Amazing what our minds can do with a little suggestion. If your are a strong visual thinker you probably created a whole diorama around those four items. Now let's see how close I manipulated your scene. If I'm right, your scene is of a person the same gender as you who is feeling sad about leaving, possibly sitting on their suit case or holding it in a melancholic manner. They are alone on the platform of a train station on a rainy night.

If this is the scene you envisioned then you understand that a train symbolizes a journey, adventure, travel, communing to or away from your location, the exotic. A lamp post signifies illumination, lighting a path, loneliness, finding your way, guidance, isolation. A suitcase represents travel, ownership, possessions, displacement, journey, adventure, the unknown. A puddle is symbolic of childhood, depression, sadness, mischief, change.

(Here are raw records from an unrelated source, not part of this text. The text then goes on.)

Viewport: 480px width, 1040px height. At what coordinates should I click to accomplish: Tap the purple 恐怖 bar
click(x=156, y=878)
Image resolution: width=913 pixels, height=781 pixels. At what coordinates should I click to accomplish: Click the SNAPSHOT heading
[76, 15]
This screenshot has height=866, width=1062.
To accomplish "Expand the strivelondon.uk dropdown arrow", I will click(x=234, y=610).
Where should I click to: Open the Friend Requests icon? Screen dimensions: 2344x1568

Based on those predetermined associations I can guess that the majority of people reading this post will come to the conclusion I gave above. As for gender, we tend to project ourselves into our scenes. If you didn't come to the same conclusion don't worry. It doesn't mean you "don't get it", it could just mean you think further outside the box than others.

These examples just scratch the surface of what can be done with a strong knowledge of visual language. The nuances can be subtle, almost imperceptible when created by a true artist. But there is also an energy when done by someone who is exploring their voice. There is something to be said about blind exploration too, as long as you have the courage to explore.

Photographic language is further enhanced, or manipulated, by the technology itself. Processing and printing techniques further push the possibilities of expression. Through the use of photographic tools such as editing programs you can create visions not represented by nature alone. Imagination can step in to further the playing field. All this adds to and enhances your visual language. The key is to start developing that vocabulary.

This is done by studying other people's work. Not just photographers either. There is a lot to be learned from painters and film makers, sculptors and other visual artists. Begin by looking at the works of artists that appeal to you visually. Don't just look at their work but rather, see their work. Analyze it, take it apart, separate it into their basic components and put them back together. Try replicating it yourself and when you fail (notice I said when) don't give up. Try it again.

Before long you will start building a library of symbols that work and flow and create ideas and suggest concepts or evoke emotions. These will become elements in you palette when you start making images and not just taking them.

So, off you go, with visions of... who knows what... in your head. Go off and create.